Five states—Colorado, Connecticut, Delaware, New York and Ohio—were awarded a total of $13.1 million in the first phase of planning grants that can be used to support consultation and outreach activities in preparation for a nationwide broadband network for first responders, the National Telecommunications and Information Administration (NTIA) announced yesterday.

Initially, the schedule for the planning-grant program—known as the State and Local Implementation Grant Program (SLIGP)—called for the first phase of grants to be distributed to all 56 states and territories on July 15. However, in discussions with state representatives, FirstNet officials learned that many states and territories would not be ready to meet all requirements associated with the SLIGP at that time, so the NTIA decided to distribute the SLIGP funds to states and territories when they are in a position to use the grants.

“The input of states, tribes and local governments will be critical as FirstNet develops its plans for this historic network,” Lawrence Strickling, assistant secretary of commerce for information and communications and NTIA administrator, said in a statement. “NTIA’s State and Local Implementation Grant Program will give states the resources they need to consult with FirstNet on deployment of a nationwide public-safety broadband network.”

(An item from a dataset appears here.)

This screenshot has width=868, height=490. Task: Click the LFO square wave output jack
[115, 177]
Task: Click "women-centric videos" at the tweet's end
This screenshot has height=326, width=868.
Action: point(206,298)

Of the $13.1 million in SLIGP grants—all of which require a 20% matching contribution—the states have been awarded the following amounts, all of which were announced earlier this year:

  • Colorado—$2.5 million
  • Connecticut—$1.4 million
  • Delaware—$724,613
  • New York—$4.86 million
  • Ohio—$3.6 million.

This money represents the first phase of planning grants for these states. During the first phase of planning, states and territories are supposed to use the SLIGP funds to expand existing governance entities to consult with FirstNet, conduct education and outreach to relevant stakeholders, and identify potential public-safety users in their jurisdictions.

In the second phase of the planning program, states and territories can use grant money to fund work for additional consultations with FirstNet and to gather data on items such as infrastructure and partnerships that are available in a jurisdiction that may be helpful to the FirstNet initiative. NTIA officials have said that second-phase grants will not be distributed until FirstNet has determined what data it wants and the format in which it should be collected.